To perform the process of automated injection of cells from control unit 18, control signals are generated to the robot 19, which feeds the pipette 17 of the micromanipulator 20 into the area of the cell holder 21. Control signals 18 produce control signals to one or more of the piezoelements 2 , 3, 4 of the micromanipulator 20. In the case when one is supplied, an orienting micromanage of the pipette 17 is arranged, 120 degrees relative to the same micromanctions of the pipette 17, realized by the other two piezoelements. the case where only them individually fed control signals. By arbitrary combination of the joint work of two or three piezoelectric elements 2, 3,4, an arbitrary orientation of the pipette 17 in the XY plane is achieved.

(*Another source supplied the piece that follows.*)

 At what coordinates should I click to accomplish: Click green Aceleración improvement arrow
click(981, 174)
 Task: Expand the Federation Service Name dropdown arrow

In the case where the control signal is the same and is transmitted simultaneously to the three piezoelectric elements 2, 3, 4, translational micro-displacement is realized along an axis perpendicular to the XU plane for injection of cells with a pipette 17. Thus, after a controlled series of orienting injecting micro-movements 3, the piezoelements , 4 the micromanipulator 189 performs an automated injection of cells from the holder matrix 21 upon visual observation of the process by a encryption video camera 22.

Literature:

Claims (3)

Claims A micromanipulator consisting of a hollow body (1) and piezoelements (2,3,4), characterized in that three piezoelements (2,3,4) are placed in a hollow cylindrical body (1, 4), one end of which is connected to the front / 5 / of the hollow body / 1 / by plane or spherical connections / 6,7,8 / and the other end rests in the bearing sockets / 9,10,11 / of the integrator / 12 /, which, by means of a spring (13), is connected to the rear end (14) of the hollow body (1), has an axial opening through which a lever (15) passes, to which one end is fixed to the integrator (12), and to its other end, by a holder / 16 / , a pipette is mounted / 17 /. The micromanipulator according to claim 1, characterized in that the three piezoelectric elements (2,3,4) are oriented 120 degrees to one another. A micromanipulator according to claim 1, characterized in that the planes or spherical connections (6,7,8) are pre-stressed by a spring (13).